On Demand Until June 30, 2022
The Global Food Safety Culture Series is designed to help you learn about the regional cultures in which your company operates and how to leverage those unique characteristics to improve your food safety outcomes. The series continues to explore five distinct regions: Europe, Australia, Asia, U.S. and Canada, and Latin America. During five separate webinars, these regional cultures will be explored at a macro level by Lone Jespersen, Ph.D., Cultivate, the impact of these regional cultural differences on food safety will be discussed by 3M Food Safety, and a practical case will be illustrated by a food safety professional at a food company operating in the specific region under study. Here We Are in Latin America!For our final webinar in the series, Lone Jespersen, Ph.D., Cultivate, will explore this regional subculture of the global food industry by describing its unique characteristics in the context of what we’ve learned so far; Michele Fontanot, 3M Food Safety, will describe how these cultural differences may impact food safety; and Paola López Cervantes, Sigma, will present an illustration of how these regional variations have affected the implementation of food safety culture at their company. During this webinar, you will learn:
- How to target messages in your company to enhance food safety culture
- Processes by which to navigate challenges in developing best practices in food safety
- How to leverage the culture of this region to strengthen the food safety culture of your business
Speakers
 Lone Jespersen, Ph.D. Principal and Founder Cultivate SA Lone Jespersen, Ph.D. is a published author, speaker, and the Principal and Founder of Cultivate SA, a Swiss-based organization dedicated to eradicating foodborne illness, one culture at a time. Dr. Jespersen has worked with improving food safety through organizational culture improvements for 20 years, since she started at Maple Leaf Foods in 2004. She chaired the Global Food Safety Initiative (GFSI) technical working group A Culture of Food Safety, chaired the International Association of Food Protection (IAFP) professional development group Food Safety Culture, and was the technical author on the BSI PAS320 Practical Guide to Food Safety Culture. Dr. Jespersen holds a Ph.D. in Culture Enabled Food Safety from the University of Guelph in Canada and a master's degree in Mechanical Engineering from Syd Dansk University in Denmark. She is a visiting Professor at the University of Central Lancashire in the UK. Dr. Jespersen serves as Chair of the IFPTI board and as Director on the Stop Foodborne Illness board. She is also a member of the Editorial Advisory Board of Food Safety Magazine and a member of the Educational Advisory Board of the Food Safety Summit.
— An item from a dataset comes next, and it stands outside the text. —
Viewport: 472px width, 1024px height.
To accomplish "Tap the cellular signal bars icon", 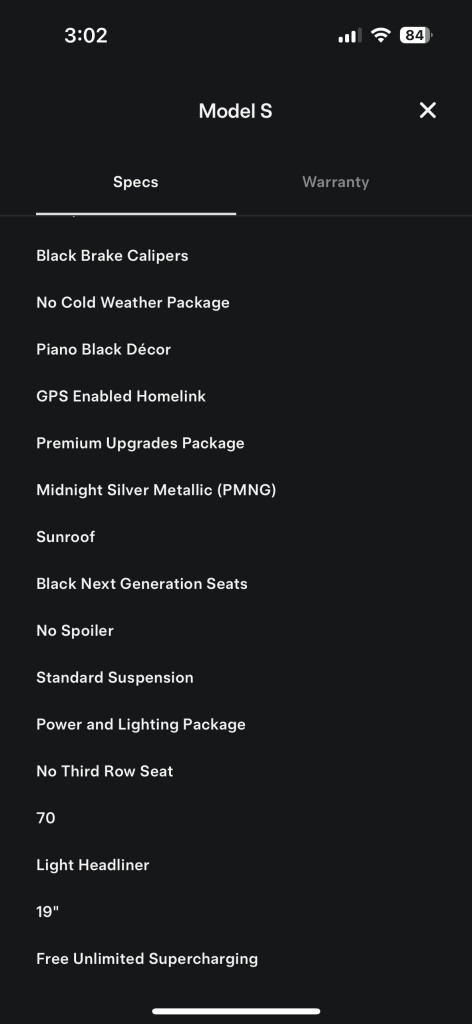I will coord(349,35).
 Michele Fontanot LA PS Manager 3M Michele Fontanot is the professional service manager for Latin America at 3M Food Safety, based in Peru. Michele partners with food processors and testing laboratories across the region in the implementation of food safety solutions to effectively meet their needs and in alignment to regulations and standards. Her expertise includes implementing and managing food quality systems based on international standards and benchmarks (e.g., GFSI), as well as allergen management and environmental monitoring programs. Michele is a qualified internal auditor for Integrated Quality Management Systems, a FSPCA-trained FSMA PCQI and Lead Instructor, and a Qualified Individual and Lead Instructor for the FSMA Produce Rule. She holds a Master’s Degree in Food Science and Technology from the University of Chile.
 Paola Lopez QA Manager Sigma Paola López Cervantes is Head of Quality and Food Safety at Sigma, a multinational food company that produces, markets, and distributes packaged meats, cheese, yogurt and other refrigerated and frozen. Paola was a member of the GFSI Technical Working Group on Food Safety Culture and served as chair of GFSI’s Local Group in Mexico from 2015-2017. She is member of the SQF Technical Advisory Council (TAC), participates as a member of The European Hygienic Engineering & Design Group (EHEDG) Meat Processing Working Group. Paola is also an Academic Consult Council in Food Engineering at the University of Nuevo Leon (UANL). Paola received her master’s degree in Integrated Systems Management and Social Responsibility from Wismar-Germany, a master’s degree in quality systems and Productivity at ITESM-Mexico, and a bachelor’s in nutrition at professional Dietetic and Nutrition School in Mexico EDN.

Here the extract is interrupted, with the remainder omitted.